What the exercise asks
With the pictures left out, write out the records verbatim.

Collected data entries
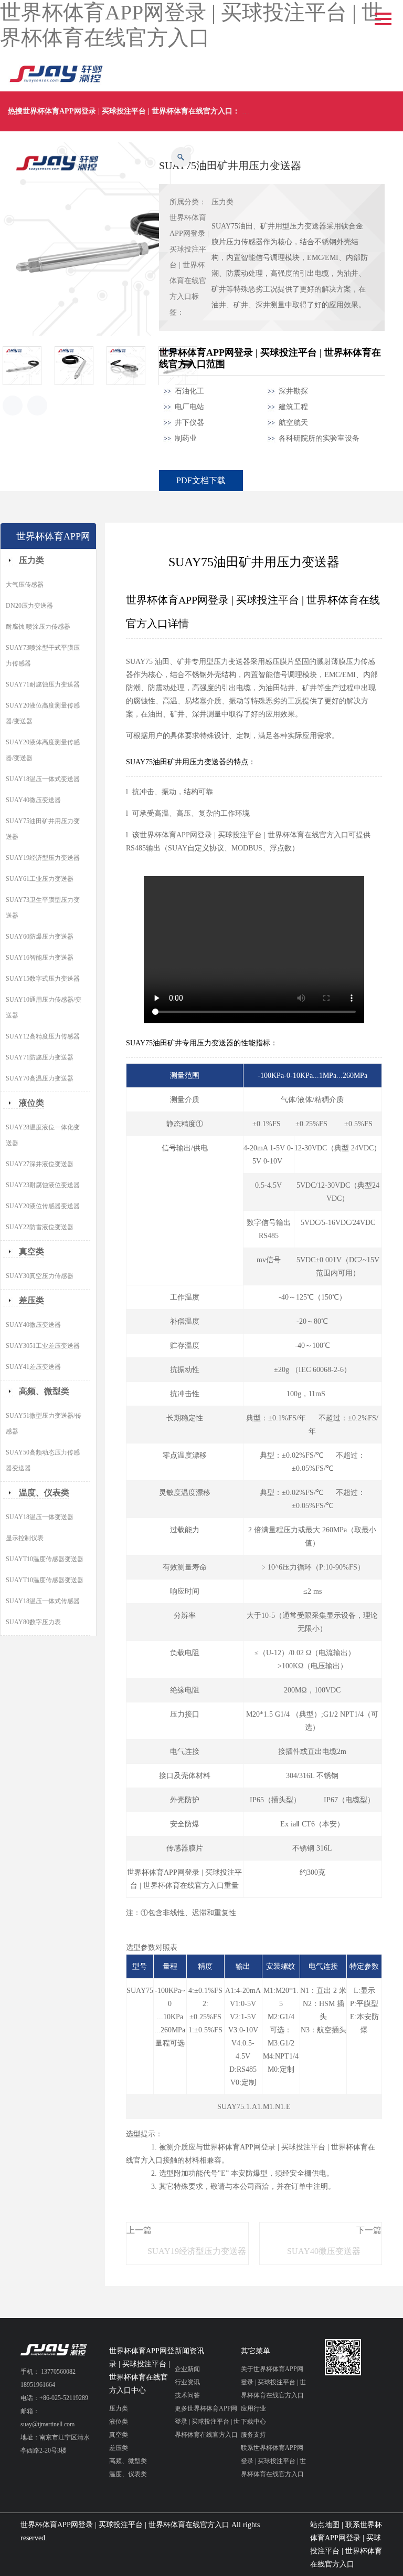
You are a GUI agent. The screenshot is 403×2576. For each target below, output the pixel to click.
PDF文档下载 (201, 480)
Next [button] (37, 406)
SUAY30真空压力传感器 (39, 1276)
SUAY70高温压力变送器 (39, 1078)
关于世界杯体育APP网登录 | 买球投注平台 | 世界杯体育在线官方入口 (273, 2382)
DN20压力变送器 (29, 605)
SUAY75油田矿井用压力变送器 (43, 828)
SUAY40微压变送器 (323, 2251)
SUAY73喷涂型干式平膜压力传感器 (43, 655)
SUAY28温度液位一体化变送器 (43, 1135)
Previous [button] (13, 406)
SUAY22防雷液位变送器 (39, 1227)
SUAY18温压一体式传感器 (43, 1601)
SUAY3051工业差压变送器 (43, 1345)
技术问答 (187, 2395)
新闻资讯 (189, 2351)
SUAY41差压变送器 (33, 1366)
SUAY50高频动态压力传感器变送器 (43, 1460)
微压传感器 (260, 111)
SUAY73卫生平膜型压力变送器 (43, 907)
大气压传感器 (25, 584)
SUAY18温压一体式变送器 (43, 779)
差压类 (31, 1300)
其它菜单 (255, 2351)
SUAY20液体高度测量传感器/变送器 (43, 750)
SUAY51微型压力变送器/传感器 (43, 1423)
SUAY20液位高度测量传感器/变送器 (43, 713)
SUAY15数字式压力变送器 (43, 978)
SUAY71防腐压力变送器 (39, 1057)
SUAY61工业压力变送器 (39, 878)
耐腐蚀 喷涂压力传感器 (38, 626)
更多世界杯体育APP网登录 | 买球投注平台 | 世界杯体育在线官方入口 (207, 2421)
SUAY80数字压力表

Output of the exercise
You are a GUI agent. The screenshot is 403×2576. For each target below, output the pixel to click.
PDF文档下载 (201, 480)
Next [button] (37, 406)
SUAY30真空压力传感器 (39, 1276)
SUAY70高温压力变送器 (39, 1078)
关于世界杯体育APP网登录 | 买球投注平台 | 世界杯体育在线官方入口 (273, 2382)
DN20压力变送器 (29, 605)
SUAY75油田矿井用压力变送器 (43, 828)
SUAY40微压变送器 (323, 2251)
SUAY73喷涂型干式平膜压力传感器 (43, 655)
SUAY28温度液位一体化变送器 (43, 1135)
Previous [button] (13, 406)
SUAY22防雷液位变送器 (39, 1227)
SUAY18温压一体式传感器 (43, 1601)
SUAY3051工业差压变送器 (43, 1345)
技术问答 (187, 2395)
新闻资讯 (189, 2351)
SUAY41差压变送器 (33, 1366)
SUAY50高频动态压力传感器变送器 (43, 1460)
微压传感器 (260, 111)
SUAY73卫生平膜型压力变送器 (43, 907)
大气压传感器 (25, 584)
SUAY18温压一体式变送器 (43, 779)
差压类 (31, 1300)
其它菜单 (255, 2351)
SUAY20液体高度测量传感器/变送器 (43, 750)
SUAY51微型压力变送器/传感器 (43, 1423)
SUAY20液位高度测量传感器/变送器 (43, 713)
SUAY15数字式压力变送器 (43, 978)
SUAY71防腐压力变送器 (39, 1057)
SUAY61工业压力变送器 (39, 878)
耐腐蚀 喷涂压力传感器 (38, 626)
更多世界杯体育APP网登录 | 买球投注平台 | 世界杯体育在线官方入口 (207, 2421)
SUAY80数字压力表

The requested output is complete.